Textauszug
□ □ □

Tag 13: Von Laredo nach Noja (15 Kilometer)
Wasser von oben und Wasser von unten. Ich fühle mich wie in der Waschanlage, als ich wieder den Strand von Laredo erreiche. Vom Himmel prasseln Regentropfen auf meinen Poncho, unten stehe ich bis zu den Knöcheln im Salzwasser. Ich bleibe stehen und schaue durch die trübe Suppe hinüber zum Buciero-Massiv. Bei diesem Wetter kann ich es sicher abhaken, den Umweg um die Halbinsel zu laufen, denke ich. Trotzdem bin ich nicht enttäuscht – der Camino beginnt seine Wirkung zu entfalten.
„Ich nehme alles so, wie es kommt.“ Heute ist ein neuer Tag, um dieses Motto zu verinnerlichen und in die Tat umzusetzen. Das hat schon nach dem Aufwachen begonnen, als ich nach langem und tiefem Schlaf meine gewaschene Wäsche auf dem winzigen Balkon der Albergue Buen Pastor inspiziert habe. Wieder waren die Sachen nicht trocken geworden. Der Kölner Pilger hatte sein Bett schon geräumt, die Bochumer waren gerade am Zusammenpacken. Als ich aus der Tür der Herberge auf die Straße hinaustrat, lief mir Markus über den Weg – auf der Suche nach einer Bar, in der er frühstücken kann.
Nun stehe ich also am Strand. Die Seiten meines Führers werden feucht, als ich nochmal die Wegalternativen checke. Soll ich heute bis Güemes laufen oder doch – wie ursprünglich geplant – in Noja stoppen? Wenn ich tatsächlich den Buciero umrunden will, dann ist es viel zu weit bis nach Güemes. Aber auch, wenn der Umweg nicht möglich sein sollte, reizt es mich, in Noja Station zu machen. Immer wieder wird im Internet der Strand dort als einer der schönsten des ganzen Camino del Norte gepriesen.

□ □ □

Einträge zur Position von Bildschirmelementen
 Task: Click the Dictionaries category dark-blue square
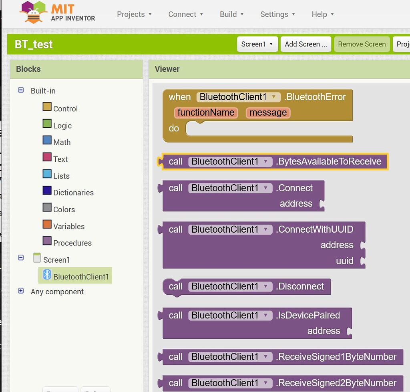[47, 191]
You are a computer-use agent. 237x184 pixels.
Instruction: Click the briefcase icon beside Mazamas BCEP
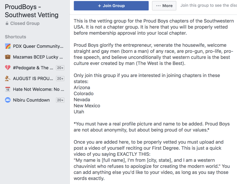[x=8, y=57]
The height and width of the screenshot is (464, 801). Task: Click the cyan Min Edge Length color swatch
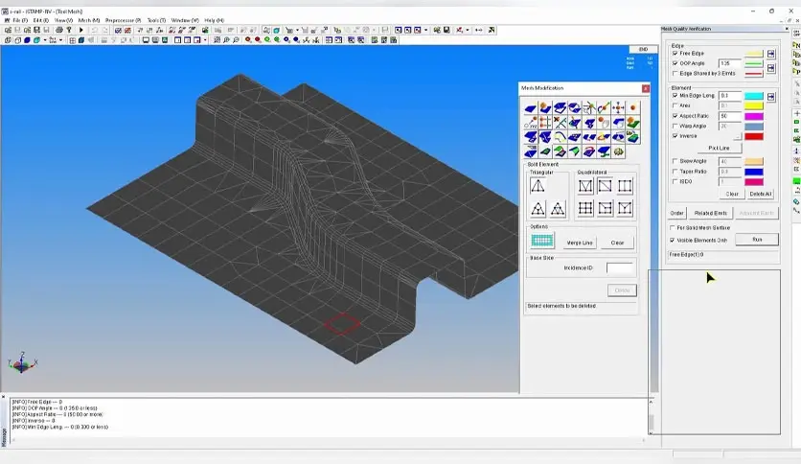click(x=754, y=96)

□ □ □

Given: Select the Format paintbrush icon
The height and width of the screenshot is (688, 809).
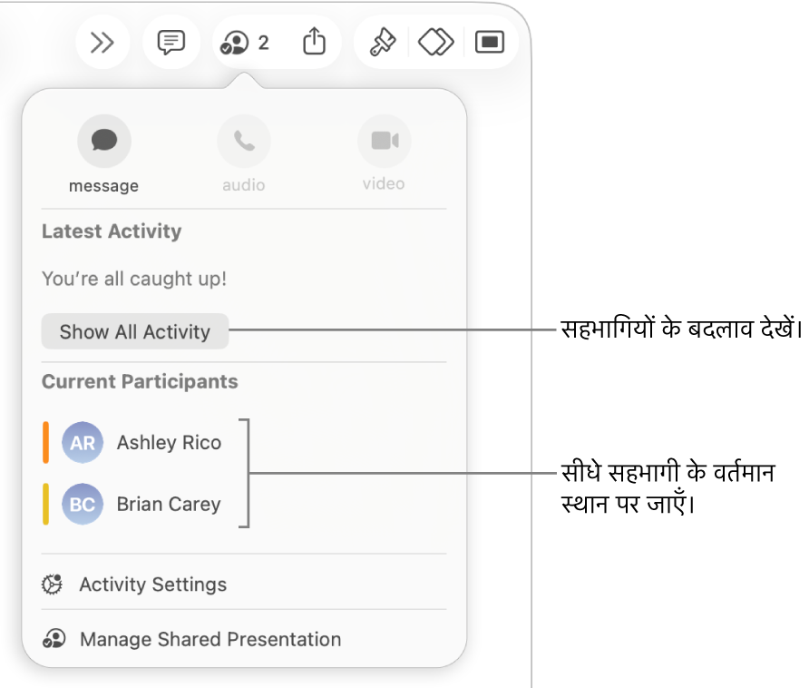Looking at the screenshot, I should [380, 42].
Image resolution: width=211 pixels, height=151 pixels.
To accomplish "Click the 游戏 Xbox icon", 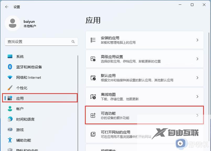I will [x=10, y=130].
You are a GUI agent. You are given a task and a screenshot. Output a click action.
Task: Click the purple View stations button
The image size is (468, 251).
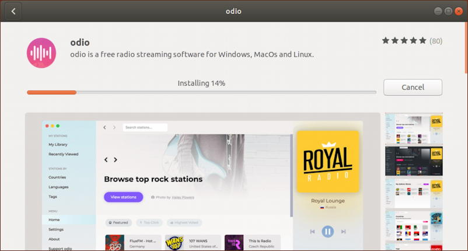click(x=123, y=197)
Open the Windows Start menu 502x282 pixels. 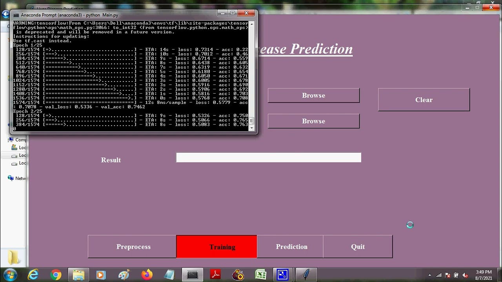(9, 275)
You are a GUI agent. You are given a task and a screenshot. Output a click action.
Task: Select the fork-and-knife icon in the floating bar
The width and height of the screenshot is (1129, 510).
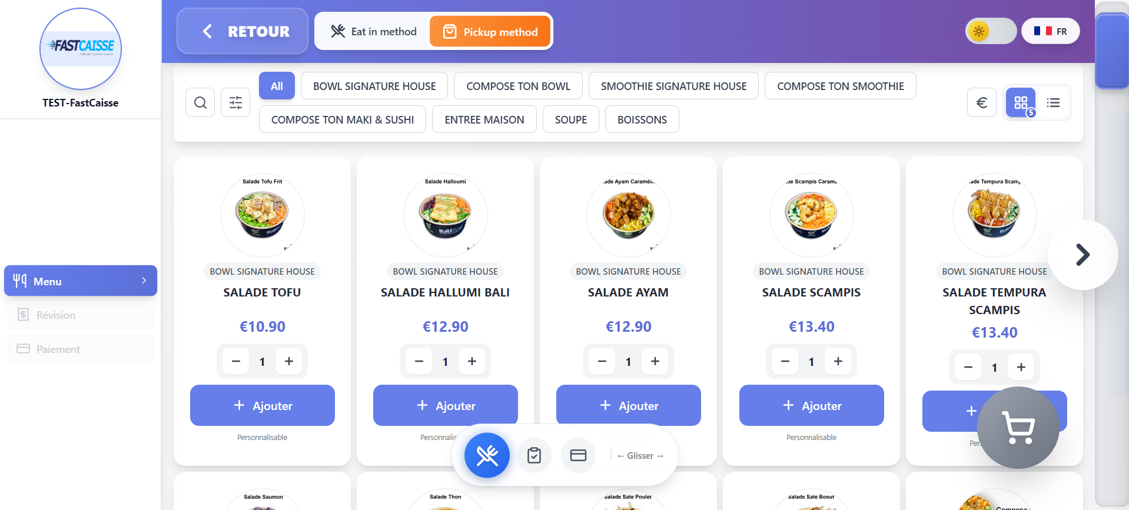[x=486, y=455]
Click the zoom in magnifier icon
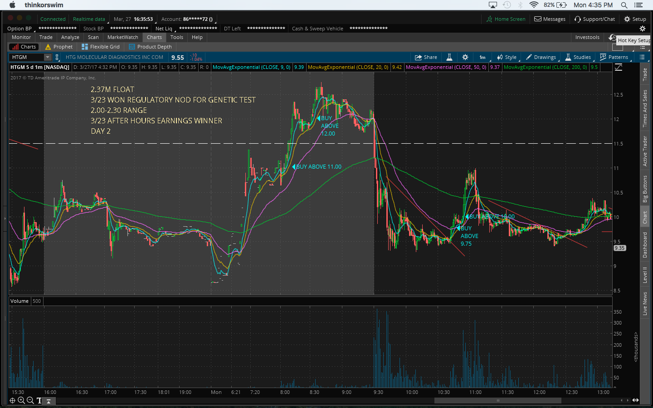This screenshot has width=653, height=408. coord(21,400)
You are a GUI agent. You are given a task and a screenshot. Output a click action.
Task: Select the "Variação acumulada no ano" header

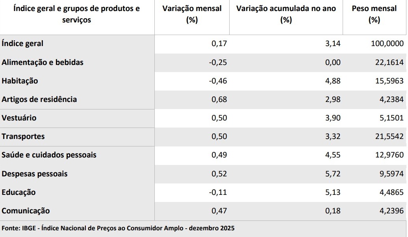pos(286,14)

□ □ □

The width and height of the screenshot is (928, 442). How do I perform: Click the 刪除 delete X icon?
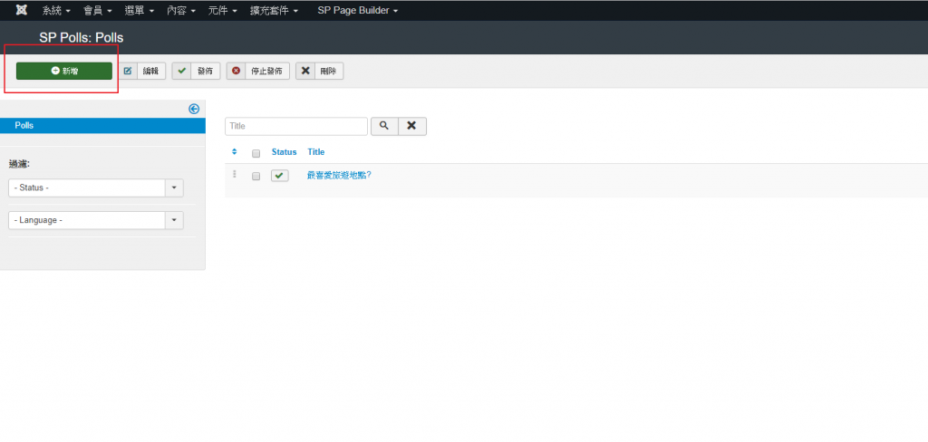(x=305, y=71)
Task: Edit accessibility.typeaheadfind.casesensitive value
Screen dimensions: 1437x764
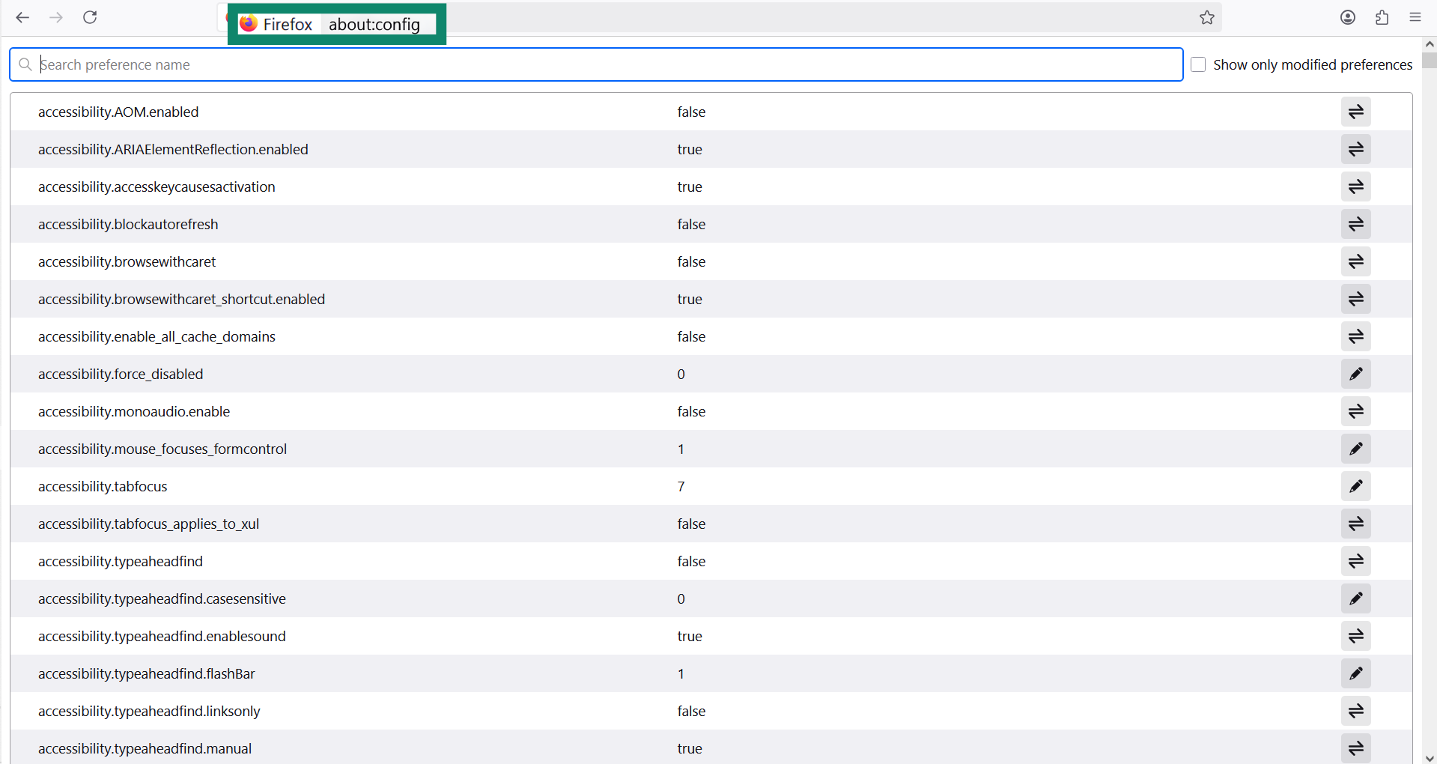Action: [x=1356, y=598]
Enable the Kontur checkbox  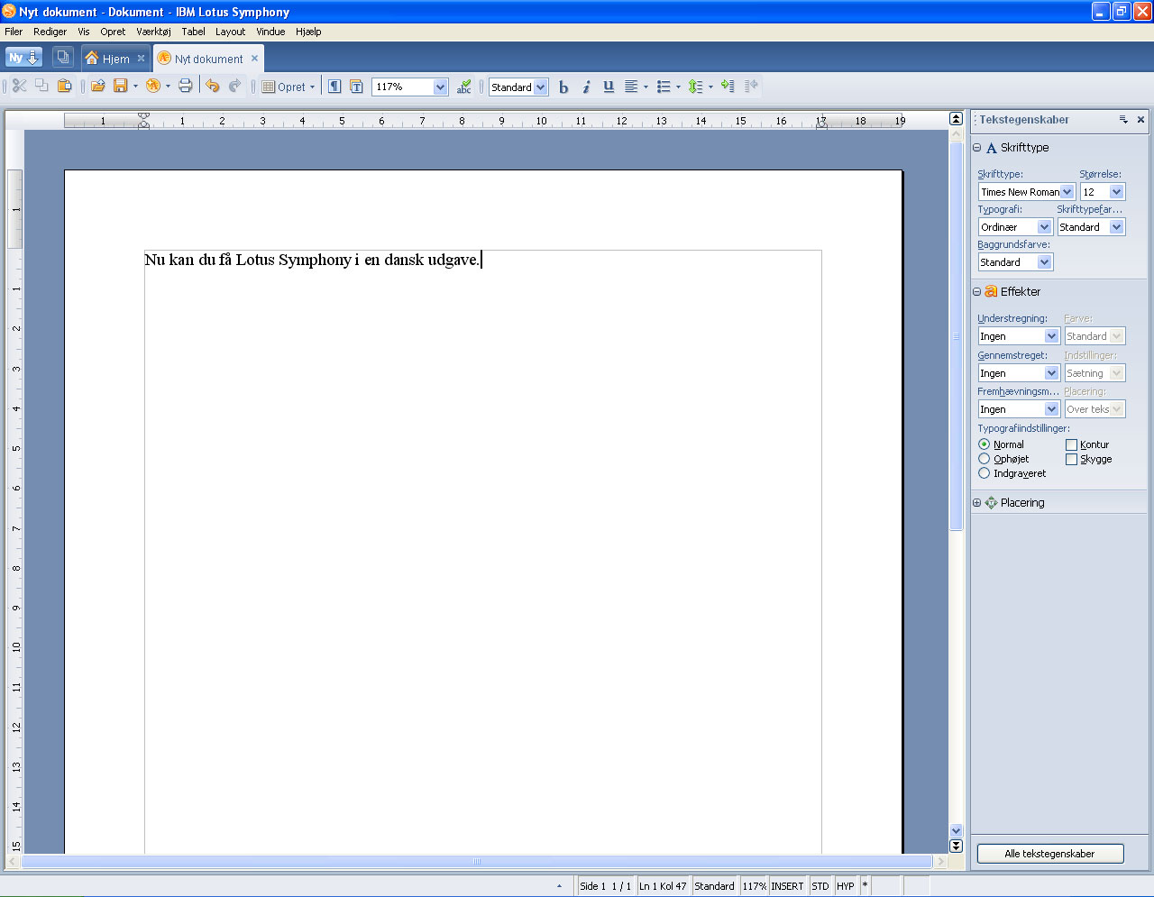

□ □ □

Aufgaben
**a.** Gib den Reisebericht vom Jakobsweg beginnend bei „Tag 13: Von“ und endend bei „Wirkung zu entfalten.“ erneut wieder und benenne dabei „Laredo“ in „Santoña“ um.
**b.** Stelle die Zeilen der Einträge als JSON-Liste von Zeichenketten dar, beginnend mit der Zeile, die „Task: Click the Dictionaries“ enthält, und endend mit der Zeile, die „[x=8, y=57]“ enthält, wobei jede Zeile ein eigener String ist und Leerzeilen entfallen. Lass die Bilder in deiner Antwort weg.

Die Lösungen
**a.**
Tag 13: Von Santoña nach Noja (15 Kilometer)
Wasser von oben und Wasser von unten. Ich fühle mich wie in der Waschanlage, als ich wieder den Strand von Santoña erreiche. Vom Himmel prasseln Regentropfen auf meinen Poncho, unten stehe ich bis zu den Knöcheln im Salzwasser. Ich bleibe stehen und schaue durch die trübe Suppe hinüber zum Buciero-Massiv. Bei diesem Wetter kann ich es sicher abhaken, den Umweg um die Halbinsel zu laufen, denke ich. Trotzdem bin ich nicht enttäuscht – der Camino beginnt seine Wirkung zu entfalten.

**b.**
[
  " Task: Click the Dictionaries category dark-blue square",
  "[47, 191]",
  "You are a computer-use agent. 237x184 pixels.",
  "Instruction: Click the briefcase icon beside Mazamas BCEP",
  "[x=8, y=57]"
]